---------- READING TEXT
Not until today did I connect this command with what immediately follows it in Lehi's speech -- "be determined in one mind and in one heart, united in all things." Back in July 2024, in "The brown emmets, the Ace of Hearts, and drinking absinthe with yaks," I discussed "one heart and one mind" language elsewhere in Mormon scripture and proposed an alternative interpretation:

"They were of one heart and one mind" -- that could be read to mean that all the people shared a single mind, a group or "hive" mind (like that of a colony of emmets), which does not sound desirable. Another reading, though, is that each of them had one heart and one mind -- that is, an integrated self, not one torn apart by conflicting motives. "Purify your hearts, ye double minded," says James (James 4:8).
--------------------
→ YOUR OBJECTIVE: In the reading text, rewrite the paragraph that begins "They were of one heart and one mind" as a shorter paragraph that keeps its main points.
---------- SOURCE INFORMATION
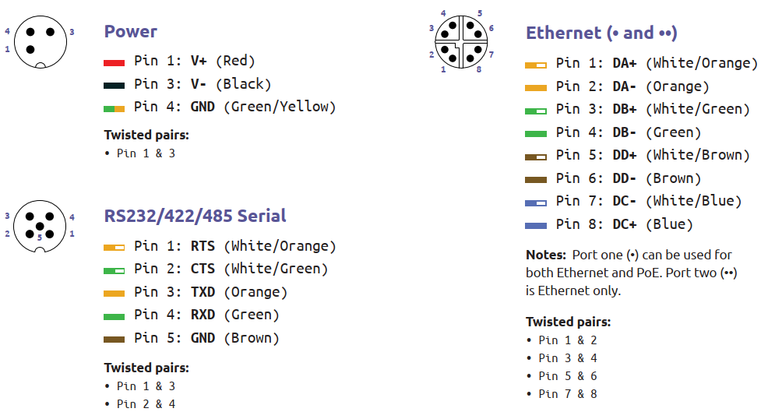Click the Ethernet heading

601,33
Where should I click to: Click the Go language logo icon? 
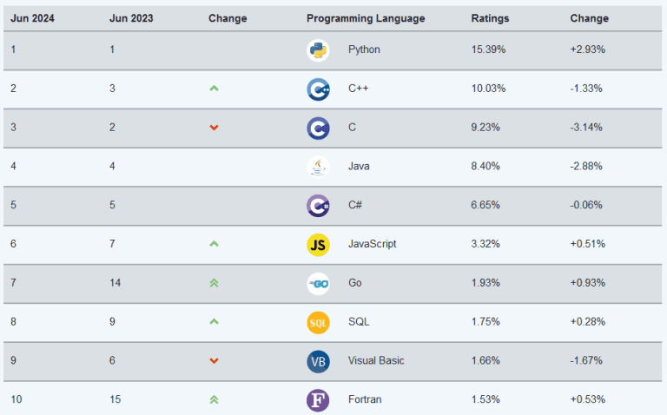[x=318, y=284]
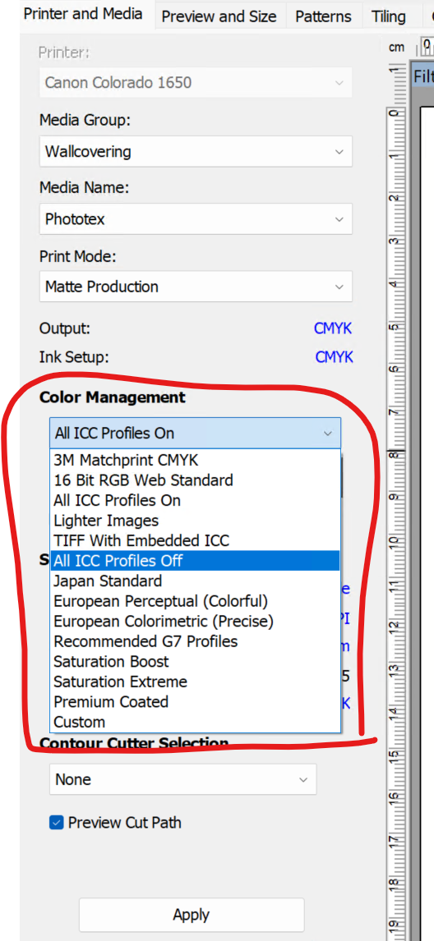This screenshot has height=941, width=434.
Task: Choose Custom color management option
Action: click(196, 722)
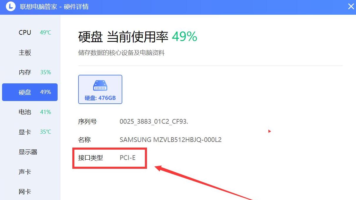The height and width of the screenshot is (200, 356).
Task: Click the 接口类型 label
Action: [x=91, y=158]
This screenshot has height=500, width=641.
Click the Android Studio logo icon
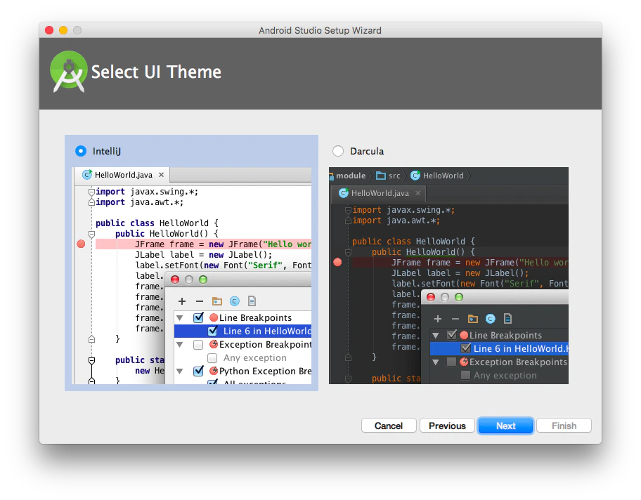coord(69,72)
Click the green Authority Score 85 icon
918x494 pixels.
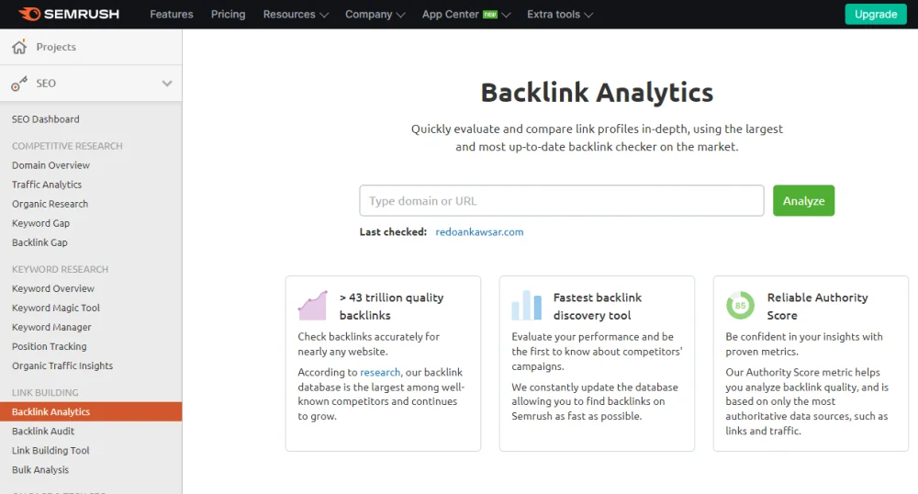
--------------------
→ SOLUTION FOR THIS PROBLEM: "They were of one heart and one mind" could mean that all the people shared a single group or "hive" mind, like a colony of emmets, which does not sound desirable. It could also mean that each person had one integrated self, not torn apart by conflicting motives. James makes the same appeal: "Purify your hearts, ye double minded" (James 4:8).